Perhaps it is this simplistic approach that works well for consumers. It does only one thing – ANC – and it does very well. While high-pitched sounds still make their way, it is very subtle and does not affect greatly to the musical experience. I was wearing the QC35 at the car grooming workshop and all casual chatter and distant radio sounds are totally eliminated. Only when I removed my headphones occasionally did I realise what noisy environment I was in.
Bose takes the unusual approach to fold the headphone cups outwards. Most other headphones fold inwards so that the ear cups face inwards when you rest the headphones around the neck. Actually, Bose approach makes more sense when packing and unpacking the headphones, such that when you pick up the headphones from the case and unfold, you can put it straight on the head without having to switch the direction. Similarly, when removing the headphones, you just fold the headphones cup outwards and towards the headband and place into the case.
Without doing side-by-side comparison, the Bose QC35 delivers music with forward treble and distinctive bass, the latter due to excellent noise cancellation resulting in improved audio response of the lows into the listener’s ears. In fact, thanks to ANC, there is no need to turn up the volume to enjoy music. There is slightly wide sound stage to feel the reverb. There is a boost around the mid treble, around 2 – 4kHz, which makes strings and brass a little harsher.
I enjoy listening Classical, instrumental or soft pop music on the QC35 because the multiple instrumental layers are easily delivered regardless of the environmental sounds, as well as the sound staging allowing each instrument to present itself without clutter. If you listen mostly loud and heavy music, not only the ANC is not that critical, the strong treble might cause listen fatigue.
Bose QC35 offers one of the most amazing phone call experience. When answering calls, I could hear the other party and the background, making me feeling as if I am at the location.

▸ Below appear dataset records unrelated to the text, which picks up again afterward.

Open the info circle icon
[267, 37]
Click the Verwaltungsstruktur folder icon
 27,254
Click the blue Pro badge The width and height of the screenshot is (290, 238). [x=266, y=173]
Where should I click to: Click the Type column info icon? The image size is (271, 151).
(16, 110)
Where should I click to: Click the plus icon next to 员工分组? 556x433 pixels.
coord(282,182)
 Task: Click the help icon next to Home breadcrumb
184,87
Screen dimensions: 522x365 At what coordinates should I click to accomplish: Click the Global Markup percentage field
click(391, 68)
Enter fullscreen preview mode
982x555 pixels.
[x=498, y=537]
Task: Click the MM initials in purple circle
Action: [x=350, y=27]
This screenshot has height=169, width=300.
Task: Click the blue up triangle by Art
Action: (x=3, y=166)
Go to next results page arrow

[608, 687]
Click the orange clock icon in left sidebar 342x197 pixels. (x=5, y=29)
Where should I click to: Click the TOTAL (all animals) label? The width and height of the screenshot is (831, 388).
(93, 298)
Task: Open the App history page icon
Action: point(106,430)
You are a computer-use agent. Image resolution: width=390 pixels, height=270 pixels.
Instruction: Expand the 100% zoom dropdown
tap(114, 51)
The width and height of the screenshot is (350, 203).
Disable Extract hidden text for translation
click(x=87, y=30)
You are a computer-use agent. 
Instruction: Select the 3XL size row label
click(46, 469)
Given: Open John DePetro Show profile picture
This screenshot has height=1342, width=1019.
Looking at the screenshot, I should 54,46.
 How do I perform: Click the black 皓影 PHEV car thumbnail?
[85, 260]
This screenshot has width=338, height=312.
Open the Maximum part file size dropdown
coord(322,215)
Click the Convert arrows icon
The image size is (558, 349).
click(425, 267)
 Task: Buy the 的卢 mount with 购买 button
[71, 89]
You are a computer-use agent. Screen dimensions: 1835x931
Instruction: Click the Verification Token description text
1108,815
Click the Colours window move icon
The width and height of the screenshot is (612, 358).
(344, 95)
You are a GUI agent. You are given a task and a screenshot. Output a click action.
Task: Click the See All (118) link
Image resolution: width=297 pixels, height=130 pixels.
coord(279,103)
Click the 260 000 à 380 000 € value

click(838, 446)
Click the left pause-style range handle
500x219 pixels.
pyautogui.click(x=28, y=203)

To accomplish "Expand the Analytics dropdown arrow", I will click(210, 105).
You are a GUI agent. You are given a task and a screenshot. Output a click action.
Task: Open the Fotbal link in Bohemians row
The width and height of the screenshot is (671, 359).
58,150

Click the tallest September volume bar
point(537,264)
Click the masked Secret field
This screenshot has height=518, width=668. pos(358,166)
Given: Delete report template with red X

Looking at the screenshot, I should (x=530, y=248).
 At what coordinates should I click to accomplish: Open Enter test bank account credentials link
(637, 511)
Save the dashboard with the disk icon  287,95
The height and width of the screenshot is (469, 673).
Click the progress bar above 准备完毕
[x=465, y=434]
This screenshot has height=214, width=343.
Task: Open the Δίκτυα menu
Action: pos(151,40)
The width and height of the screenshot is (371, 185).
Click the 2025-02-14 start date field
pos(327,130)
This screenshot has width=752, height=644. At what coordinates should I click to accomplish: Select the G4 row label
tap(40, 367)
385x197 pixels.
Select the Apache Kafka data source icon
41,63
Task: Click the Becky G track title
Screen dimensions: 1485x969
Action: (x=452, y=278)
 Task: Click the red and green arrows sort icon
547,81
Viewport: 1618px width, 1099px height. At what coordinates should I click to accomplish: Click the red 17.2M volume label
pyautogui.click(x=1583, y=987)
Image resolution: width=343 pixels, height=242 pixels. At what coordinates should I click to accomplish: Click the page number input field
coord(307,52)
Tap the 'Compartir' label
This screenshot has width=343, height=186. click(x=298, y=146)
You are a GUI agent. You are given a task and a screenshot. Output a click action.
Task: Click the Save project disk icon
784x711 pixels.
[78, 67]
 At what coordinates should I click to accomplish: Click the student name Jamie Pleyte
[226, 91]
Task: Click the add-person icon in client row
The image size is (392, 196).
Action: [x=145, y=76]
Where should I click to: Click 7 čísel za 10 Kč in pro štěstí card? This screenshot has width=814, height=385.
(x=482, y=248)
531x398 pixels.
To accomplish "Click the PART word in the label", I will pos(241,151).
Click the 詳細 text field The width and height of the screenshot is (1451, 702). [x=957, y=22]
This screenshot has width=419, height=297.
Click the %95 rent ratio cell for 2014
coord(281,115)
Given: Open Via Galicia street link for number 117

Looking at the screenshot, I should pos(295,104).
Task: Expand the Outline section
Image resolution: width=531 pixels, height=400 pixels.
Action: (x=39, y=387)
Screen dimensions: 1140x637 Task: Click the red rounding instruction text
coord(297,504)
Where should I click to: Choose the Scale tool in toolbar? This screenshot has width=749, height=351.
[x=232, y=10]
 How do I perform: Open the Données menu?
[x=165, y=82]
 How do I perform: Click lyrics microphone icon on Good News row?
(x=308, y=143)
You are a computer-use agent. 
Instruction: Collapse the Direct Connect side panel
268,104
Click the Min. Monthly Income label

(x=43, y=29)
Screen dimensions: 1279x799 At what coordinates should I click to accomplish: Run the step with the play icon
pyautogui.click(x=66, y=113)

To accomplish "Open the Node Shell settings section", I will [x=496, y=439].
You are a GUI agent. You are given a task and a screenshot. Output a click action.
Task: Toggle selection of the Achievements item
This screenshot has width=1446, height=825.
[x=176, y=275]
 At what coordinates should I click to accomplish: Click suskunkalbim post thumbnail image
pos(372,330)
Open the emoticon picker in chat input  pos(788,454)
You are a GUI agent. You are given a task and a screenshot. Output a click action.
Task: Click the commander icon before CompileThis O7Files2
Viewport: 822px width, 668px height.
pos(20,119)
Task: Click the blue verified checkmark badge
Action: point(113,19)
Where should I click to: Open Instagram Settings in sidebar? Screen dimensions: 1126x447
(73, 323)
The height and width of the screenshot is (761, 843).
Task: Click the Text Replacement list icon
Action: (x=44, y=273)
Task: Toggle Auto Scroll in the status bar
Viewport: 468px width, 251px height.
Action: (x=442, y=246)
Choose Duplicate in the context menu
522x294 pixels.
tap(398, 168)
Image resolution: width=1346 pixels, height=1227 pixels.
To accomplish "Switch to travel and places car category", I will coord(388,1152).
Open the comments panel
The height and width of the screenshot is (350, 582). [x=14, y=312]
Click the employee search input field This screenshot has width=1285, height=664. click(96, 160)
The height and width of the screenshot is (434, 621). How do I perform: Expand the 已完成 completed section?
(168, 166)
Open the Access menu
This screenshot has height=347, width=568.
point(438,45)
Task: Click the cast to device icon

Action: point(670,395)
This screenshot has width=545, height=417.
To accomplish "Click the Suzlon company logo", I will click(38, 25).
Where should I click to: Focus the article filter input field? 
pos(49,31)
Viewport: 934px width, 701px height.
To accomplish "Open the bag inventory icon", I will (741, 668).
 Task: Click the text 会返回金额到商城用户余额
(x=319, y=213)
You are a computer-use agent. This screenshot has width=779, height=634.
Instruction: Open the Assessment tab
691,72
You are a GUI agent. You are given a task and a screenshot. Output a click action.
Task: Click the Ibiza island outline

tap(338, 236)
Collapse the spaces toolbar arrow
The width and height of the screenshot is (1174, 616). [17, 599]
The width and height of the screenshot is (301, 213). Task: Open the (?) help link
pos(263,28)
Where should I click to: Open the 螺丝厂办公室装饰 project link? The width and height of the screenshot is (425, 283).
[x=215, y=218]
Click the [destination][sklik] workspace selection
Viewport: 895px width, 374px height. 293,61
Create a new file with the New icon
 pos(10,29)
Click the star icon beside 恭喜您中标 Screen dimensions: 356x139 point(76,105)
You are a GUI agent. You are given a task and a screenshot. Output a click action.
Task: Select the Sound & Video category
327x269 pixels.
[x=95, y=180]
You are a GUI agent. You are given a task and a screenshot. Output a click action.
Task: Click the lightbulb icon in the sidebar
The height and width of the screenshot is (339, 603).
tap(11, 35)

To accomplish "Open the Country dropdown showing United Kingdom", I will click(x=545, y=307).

Is the noise cancelling still as superior to the other competitors like Sony MDR-1000X? The Bose ANC still offers slightly stronger noise cancellation at the lower frequencies, but Sony MDR-1000X seems to eliminate higher frequencies slightly better than Bose. Hence the latter achieves ANC in a more natural way without feeling over-processed.
Apps and Battery
When installed with Bose Connect smartphone app, I can access the QC35 to check battery level, adjust volume, do firmware update, change voice prompt language, change auto-off timer, manage all the connected devices, and access the user manual for help.
The QC35 is rated to last 20 hours with wireless audio, or 40 hours with wired (the included cable has a smaller 2.5mm audio plug on the QC35). It takes about 2 hours to charge the headphones over micro USB.
The Bose QC35 remains as a reliable pair of headphones to frequent travelers for its top-grade noise cancelling capability and thoughtful design elements. It does not offer tech gimmicks, and relies on core features to deliver the best experience. But other brands are catching up in this race, like Sony MDR-1000X which offers matching ANC qualities plus other interesting features. Bose must evolve the QuietComfort series to stay relevant.
- Superior noise elimination
- Ease of use
- Gradually losing competitive edge
Bose QC35 is available at Atlas showroom in Singapore at S$549. It is also available at good audio equipment retailers.